**Problems to solve:**
**A)** In the China travel tips, rewrite the paragraph beginning "For traveling within the same city" as a short bulleted list that keeps its main facts.
**B)** List every online service that the China travel tips say is banned in China.
**C)** Write the next part of the China travel tips, picking up after the last sentence shown.

**Passage to read:**
━━━━━━━━━━━━━━━━

9) VPN and other Internet issues
Yes, the ban on Facebook, Gmail, Google, Twitter, and Instagram is very real in China. If you really need these while you're in China, I have two recommendations. Firstly, check with your cellular phone provider before you leave. Telus has a $10 per day deal that made my phone operate as if it were in Canada. Therefore, when I wasn't on Chinese WiFi, my data plan allowed me to access all social media and emails. Secondly, get a VPN (I recommend Express VPN), before you go to China. You can not (and trust me, I tried) download a VPN while in China. Most VPNs are free for 1-week. So, pick the top three VPNs and bring them with you to China! (NOTE: There are some Chinese apps that I will discuss later which don't run properly when you have a VPN. See my first recommendation about getting data while you're away.)
|The Forbidden Palace (Gu Gong) in Beijing|
10) Must-have Chinese apps
-Baidu Maps (because Google maps is not up to date or reliable in China)
-Didi (it's the Chinese version of Uber or Lyft)
-Baidu translator (do NOT leave home without a decent translator - more on that later.)
11) Getting Around in China
For traveling within the same city, the fastest and cheapest way is Didi - an app-based taxi service. Download the app before you leave so that it's in your language. Be prepared that your driver will not speak English. Some cities have a good metro system as well which is even less expensive but could be crowded and the chance of getting lost is greater. I had nothing but positive experiences with Didi. You can link it to your credit card as well. You don't exchange any money with the driver. Avoid taxis if you can. They often don't go by the meter - especially if you're non-Chinese.
|Do these guys really need a caption? If they do, just look up Shaanxi Province.|
12) Ni shou zhong wen ma?
Oh, so you don't speak Chinese. Well, that's okay. You should still visit China and experience its many, many wonders. Bring a translator app like Baidu or Global. Chinese people are quite accustomed to tourists communicating with them using this method and they will be more than willing to help you! For most tourist sites, you can purchase a guided tour from your travel agent before going to China. This is an excellent idea as the guide will speak your language and assist you.

━━━━━━━━━━━━━━━━

**Extracted material:**
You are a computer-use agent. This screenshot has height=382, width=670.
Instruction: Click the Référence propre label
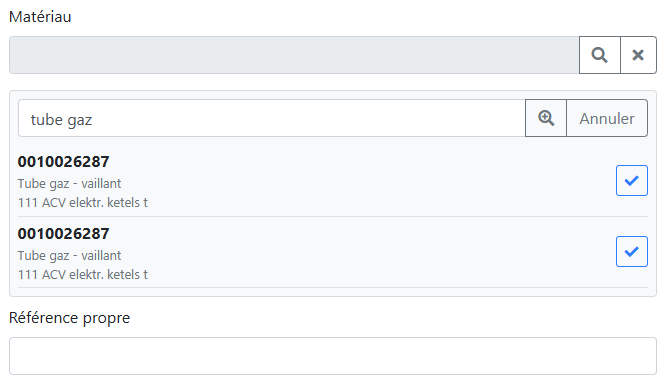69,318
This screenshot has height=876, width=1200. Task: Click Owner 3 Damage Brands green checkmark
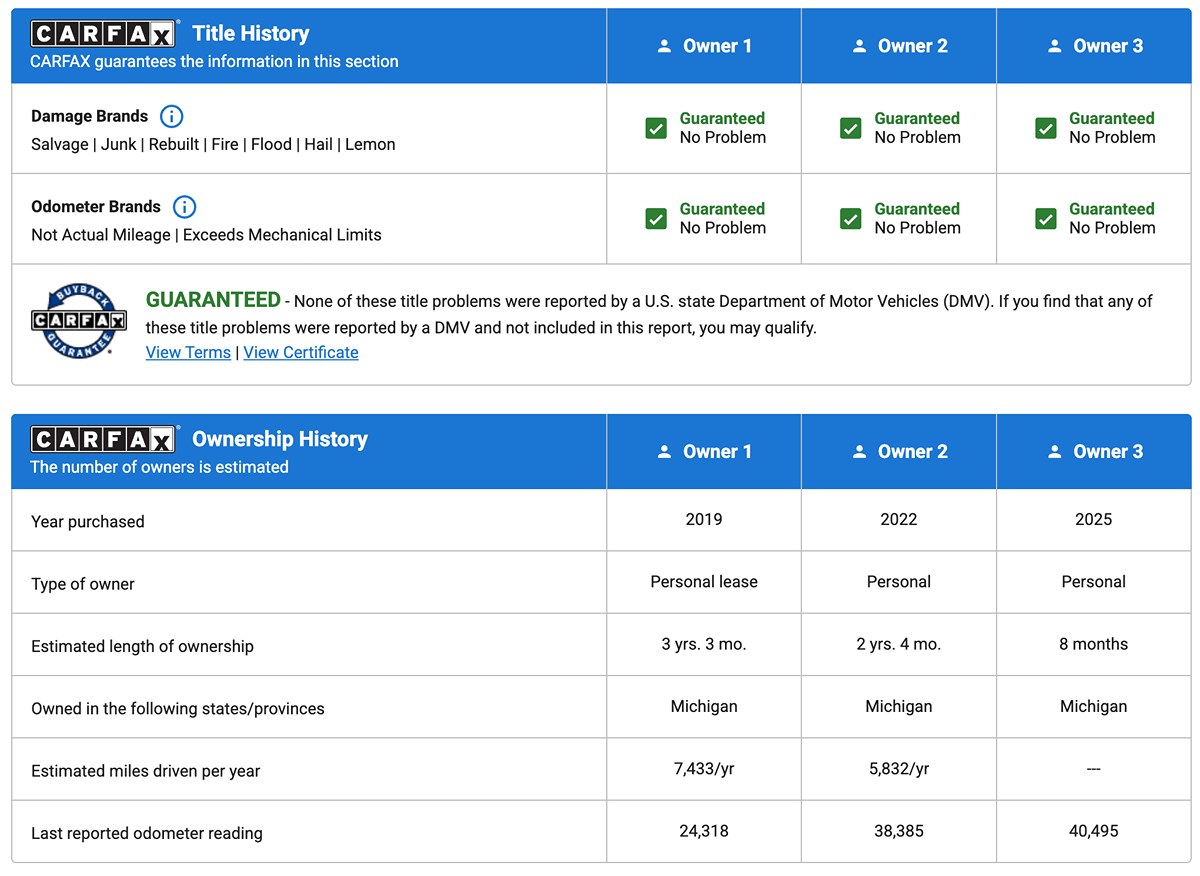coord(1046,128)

━━━━━━━━━━━━━━━━

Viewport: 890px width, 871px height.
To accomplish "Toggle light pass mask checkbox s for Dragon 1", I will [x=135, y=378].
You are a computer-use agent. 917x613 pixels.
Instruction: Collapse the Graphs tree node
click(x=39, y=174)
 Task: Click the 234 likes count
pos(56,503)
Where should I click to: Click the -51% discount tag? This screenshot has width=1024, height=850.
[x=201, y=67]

━━━━━━━━━━━━━━━━

**Answers by task:**
**A)**
- Didi, an app-based taxi service, is the fastest and cheapest way to travel within a city.
- Download the app before leaving home so it is in your language.
- Expect the driver not to speak English.
- Some cities have a good metro, which costs even less but can be crowded and makes getting lost more likely.
- Didi can be linked to a credit card, so no money changes hands with the driver.
- Avoid taxis where possible, because they often don't use the meter, especially for non-Chinese passengers.

**B)**
- Facebook
- Gmail
- Google
- Twitter
- Instagram

**C)**
13) Safety in China
China is extremely safe. There are police and soldiers everywhere - literally. As a tourist, you will be a bit more conspicuous so keep your belongings close. However, I never felt unsafe in China. The police don't speak English but they are very professional and will help you with directions if needed.
14) Health in China
Before you go to China, make sure you update your vaccines for cholera, typhoid fever, and all forms of hepatitis. This is especially important in the rural areas of China. Your doctor can also prescribe strong medication for traveller's diarrhea. And speaking of the bathroom...
15) Washrooms in China
Starbucks is your best friend in China. Their restrooms are always clean and have western style toilets. Everyone warned me that not all toilets in China have toilet paper. Thinking this would be true, I may or may not have packed way to many "provisions" for my trip. That being said, do have some form of sanitary wipe with you at all times just to be sure. And remember, it's all part of your "cultural experience" in China!
My trip to China was the excursion of a lifetime. The people are incredibly warm, welcoming, and it gives them great joy to show you their country. China has an ancient culture rooted in Eastern spirituality so try to find quiet, tranquil moments during your trip. The food in China is superb and there is no comparison between it and the "Chinese" food we have in North America. (Okay fine - Vancouver does a decent job, but still!)
Although going to China may seem daunting, frightening, and a lot of work, it is worth it. You will see some of the wonders of the world there. Memories formed in China last a life time. Hope these tips help you and encourage you to book YOUR trip to China!